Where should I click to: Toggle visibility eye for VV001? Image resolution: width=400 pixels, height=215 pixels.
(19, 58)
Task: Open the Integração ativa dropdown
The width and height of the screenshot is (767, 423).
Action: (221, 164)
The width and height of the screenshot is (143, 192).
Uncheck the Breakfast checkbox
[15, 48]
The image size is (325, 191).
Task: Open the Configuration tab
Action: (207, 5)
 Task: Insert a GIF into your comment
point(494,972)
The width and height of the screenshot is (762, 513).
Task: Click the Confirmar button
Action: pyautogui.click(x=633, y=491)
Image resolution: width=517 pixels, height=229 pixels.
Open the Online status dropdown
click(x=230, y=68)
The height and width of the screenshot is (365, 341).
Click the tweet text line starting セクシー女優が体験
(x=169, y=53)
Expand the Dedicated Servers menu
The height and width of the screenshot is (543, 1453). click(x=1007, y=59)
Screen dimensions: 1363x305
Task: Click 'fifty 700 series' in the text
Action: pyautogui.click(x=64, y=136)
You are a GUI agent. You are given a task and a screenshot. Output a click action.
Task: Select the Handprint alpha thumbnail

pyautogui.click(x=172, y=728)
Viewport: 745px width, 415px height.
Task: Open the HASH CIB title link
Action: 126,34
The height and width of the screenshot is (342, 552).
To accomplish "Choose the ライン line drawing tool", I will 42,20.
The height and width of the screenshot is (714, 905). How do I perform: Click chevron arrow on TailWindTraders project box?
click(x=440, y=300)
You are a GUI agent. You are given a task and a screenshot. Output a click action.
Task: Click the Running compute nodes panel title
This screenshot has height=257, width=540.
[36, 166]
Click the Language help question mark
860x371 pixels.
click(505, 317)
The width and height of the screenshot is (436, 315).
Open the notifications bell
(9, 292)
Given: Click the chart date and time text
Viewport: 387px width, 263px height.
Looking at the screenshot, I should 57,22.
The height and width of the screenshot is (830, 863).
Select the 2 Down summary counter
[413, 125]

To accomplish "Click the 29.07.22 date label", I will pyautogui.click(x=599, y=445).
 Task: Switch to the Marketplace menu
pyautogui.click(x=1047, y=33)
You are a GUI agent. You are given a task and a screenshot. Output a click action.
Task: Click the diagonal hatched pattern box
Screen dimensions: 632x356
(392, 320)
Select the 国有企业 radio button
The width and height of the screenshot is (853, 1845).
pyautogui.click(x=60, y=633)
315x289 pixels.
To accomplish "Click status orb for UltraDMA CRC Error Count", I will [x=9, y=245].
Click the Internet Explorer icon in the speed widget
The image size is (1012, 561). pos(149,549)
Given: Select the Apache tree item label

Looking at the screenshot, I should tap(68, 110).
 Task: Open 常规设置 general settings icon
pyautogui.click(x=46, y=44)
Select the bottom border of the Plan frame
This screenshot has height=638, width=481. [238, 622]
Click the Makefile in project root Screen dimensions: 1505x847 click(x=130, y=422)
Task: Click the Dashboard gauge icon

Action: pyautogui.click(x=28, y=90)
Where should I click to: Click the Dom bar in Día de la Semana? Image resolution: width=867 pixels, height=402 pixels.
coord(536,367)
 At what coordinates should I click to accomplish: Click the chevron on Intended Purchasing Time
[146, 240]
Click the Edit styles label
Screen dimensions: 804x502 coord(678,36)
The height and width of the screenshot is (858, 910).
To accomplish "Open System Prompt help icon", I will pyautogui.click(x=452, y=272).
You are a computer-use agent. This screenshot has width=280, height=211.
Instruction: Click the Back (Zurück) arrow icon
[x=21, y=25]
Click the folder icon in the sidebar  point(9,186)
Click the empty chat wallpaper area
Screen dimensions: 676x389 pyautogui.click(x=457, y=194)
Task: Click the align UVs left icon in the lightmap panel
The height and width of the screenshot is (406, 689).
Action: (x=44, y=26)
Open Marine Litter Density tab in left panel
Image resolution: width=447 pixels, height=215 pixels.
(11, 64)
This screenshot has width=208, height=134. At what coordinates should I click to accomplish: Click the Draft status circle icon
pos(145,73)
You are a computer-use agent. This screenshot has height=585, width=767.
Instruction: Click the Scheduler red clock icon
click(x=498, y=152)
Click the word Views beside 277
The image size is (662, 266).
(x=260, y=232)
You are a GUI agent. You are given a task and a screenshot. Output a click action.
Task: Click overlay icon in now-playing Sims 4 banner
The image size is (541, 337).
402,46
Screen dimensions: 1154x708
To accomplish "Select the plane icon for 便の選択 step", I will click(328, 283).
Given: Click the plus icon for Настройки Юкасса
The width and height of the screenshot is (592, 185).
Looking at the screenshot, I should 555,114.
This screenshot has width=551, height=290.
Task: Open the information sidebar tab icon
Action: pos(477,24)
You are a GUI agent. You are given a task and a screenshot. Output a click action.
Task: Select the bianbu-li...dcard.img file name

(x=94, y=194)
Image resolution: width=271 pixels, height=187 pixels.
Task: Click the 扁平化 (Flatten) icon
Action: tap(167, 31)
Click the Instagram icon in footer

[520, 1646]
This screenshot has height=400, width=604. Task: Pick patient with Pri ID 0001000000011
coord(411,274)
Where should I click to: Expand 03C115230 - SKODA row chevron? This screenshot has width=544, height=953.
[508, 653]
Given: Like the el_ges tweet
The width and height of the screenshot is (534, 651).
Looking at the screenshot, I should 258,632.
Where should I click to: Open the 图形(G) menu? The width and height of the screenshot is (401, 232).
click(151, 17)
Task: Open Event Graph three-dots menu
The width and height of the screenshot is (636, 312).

◆ ◆ ◆ ◆

PROBLEM TO SOLVE
Reproduce all of the entries word for word. Omit nothing.

SOLUTION BELOW
Where should I click to: Toggle visibility eye for VV001? Image resolution: width=400 pixels, height=215 pixels.
(19, 58)
Task: Open the Integração ativa dropdown
The width and height of the screenshot is (767, 423).
Action: (221, 164)
The width and height of the screenshot is (143, 192).
Uncheck the Breakfast checkbox
[15, 48]
The image size is (325, 191).
Task: Open the Configuration tab
Action: (207, 5)
 Task: Insert a GIF into your comment
point(494,972)
The width and height of the screenshot is (762, 513).
Task: Click the Confirmar button
Action: pyautogui.click(x=633, y=491)
Image resolution: width=517 pixels, height=229 pixels.
Open the Online status dropdown
click(x=230, y=68)
The height and width of the screenshot is (365, 341).
Click the tweet text line starting セクシー女優が体験
(x=169, y=53)
Expand the Dedicated Servers menu
The height and width of the screenshot is (543, 1453). click(x=1007, y=59)
Screen dimensions: 1363x305
Task: Click 'fifty 700 series' in the text
Action: pyautogui.click(x=64, y=136)
You are a GUI agent. You are given a task and a screenshot. Output a click action.
Task: Select the Handprint alpha thumbnail

pyautogui.click(x=172, y=728)
Viewport: 745px width, 415px height.
Task: Open the HASH CIB title link
Action: 126,34
The height and width of the screenshot is (342, 552).
To accomplish "Choose the ライン line drawing tool", I will 42,20.
The height and width of the screenshot is (714, 905). How do I perform: Click chevron arrow on TailWindTraders project box?
click(x=440, y=300)
You are a GUI agent. You are given a task and a screenshot. Output a click action.
Task: Click the Running compute nodes panel title
This screenshot has height=257, width=540.
[36, 166]
Click the Language help question mark
860x371 pixels.
click(505, 317)
The width and height of the screenshot is (436, 315).
Open the notifications bell
(9, 292)
Given: Click the chart date and time text
Viewport: 387px width, 263px height.
Looking at the screenshot, I should 57,22.
The height and width of the screenshot is (830, 863).
Select the 2 Down summary counter
[413, 125]

To accomplish "Click the 29.07.22 date label", I will pyautogui.click(x=599, y=445).
 Task: Switch to the Marketplace menu
pyautogui.click(x=1047, y=33)
You are a GUI agent. You are given a task and a screenshot. Output a click action.
Task: Click the diagonal hatched pattern box
Screen dimensions: 632x356
(392, 320)
Select the 国有企业 radio button
The width and height of the screenshot is (853, 1845).
pyautogui.click(x=60, y=633)
315x289 pixels.
To accomplish "Click status orb for UltraDMA CRC Error Count", I will [x=9, y=245].
Click the Internet Explorer icon in the speed widget
The image size is (1012, 561). pos(149,549)
Given: Select the Apache tree item label

Looking at the screenshot, I should tap(68, 110).
 Task: Open 常规设置 general settings icon
pyautogui.click(x=46, y=44)
Select the bottom border of the Plan frame
This screenshot has height=638, width=481. [238, 622]
Click the Makefile in project root Screen dimensions: 1505x847 click(x=130, y=422)
Task: Click the Dashboard gauge icon

Action: pyautogui.click(x=28, y=90)
Where should I click to: Click the Dom bar in Día de la Semana? Image resolution: width=867 pixels, height=402 pixels.
coord(536,367)
 At what coordinates should I click to accomplish: Click the chevron on Intended Purchasing Time
[146, 240]
Click the Edit styles label
Screen dimensions: 804x502 coord(678,36)
The height and width of the screenshot is (858, 910).
To accomplish "Open System Prompt help icon", I will pyautogui.click(x=452, y=272).
You are a computer-use agent. This screenshot has width=280, height=211.
Instruction: Click the Back (Zurück) arrow icon
[x=21, y=25]
Click the folder icon in the sidebar  point(9,186)
Click the empty chat wallpaper area
Screen dimensions: 676x389 pyautogui.click(x=457, y=194)
Task: Click the align UVs left icon in the lightmap panel
The height and width of the screenshot is (406, 689).
Action: (x=44, y=26)
Open Marine Litter Density tab in left panel
Image resolution: width=447 pixels, height=215 pixels.
(11, 64)
This screenshot has width=208, height=134. At what coordinates should I click to accomplish: Click the Draft status circle icon
pos(145,73)
You are a computer-use agent. This screenshot has height=585, width=767.
Instruction: Click the Scheduler red clock icon
click(x=498, y=152)
Click the word Views beside 277
The image size is (662, 266).
(x=260, y=232)
You are a GUI agent. You are given a task and a screenshot. Output a click action.
Task: Click overlay icon in now-playing Sims 4 banner
The image size is (541, 337).
402,46
Screen dimensions: 1154x708
To accomplish "Select the plane icon for 便の選択 step", I will click(328, 283).
Given: Click the plus icon for Настройки Юкасса
The width and height of the screenshot is (592, 185).
Looking at the screenshot, I should 555,114.
This screenshot has width=551, height=290.
Task: Open the information sidebar tab icon
Action: pos(477,24)
You are a GUI agent. You are given a task and a screenshot. Output a click action.
Task: Select the bianbu-li...dcard.img file name

(x=94, y=194)
Image resolution: width=271 pixels, height=187 pixels.
Task: Click the 扁平化 (Flatten) icon
Action: tap(167, 31)
Click the Instagram icon in footer

[520, 1646]
This screenshot has height=400, width=604. Task: Pick patient with Pri ID 0001000000011
coord(411,274)
Where should I click to: Expand 03C115230 - SKODA row chevron? This screenshot has width=544, height=953.
[508, 653]
Given: Like the el_ges tweet
The width and height of the screenshot is (534, 651).
Looking at the screenshot, I should 258,632.
Where should I click to: Open the 图形(G) menu? The width and height of the screenshot is (401, 232).
click(151, 17)
Task: Open Event Graph three-dots menu
The width and height of the screenshot is (636, 312).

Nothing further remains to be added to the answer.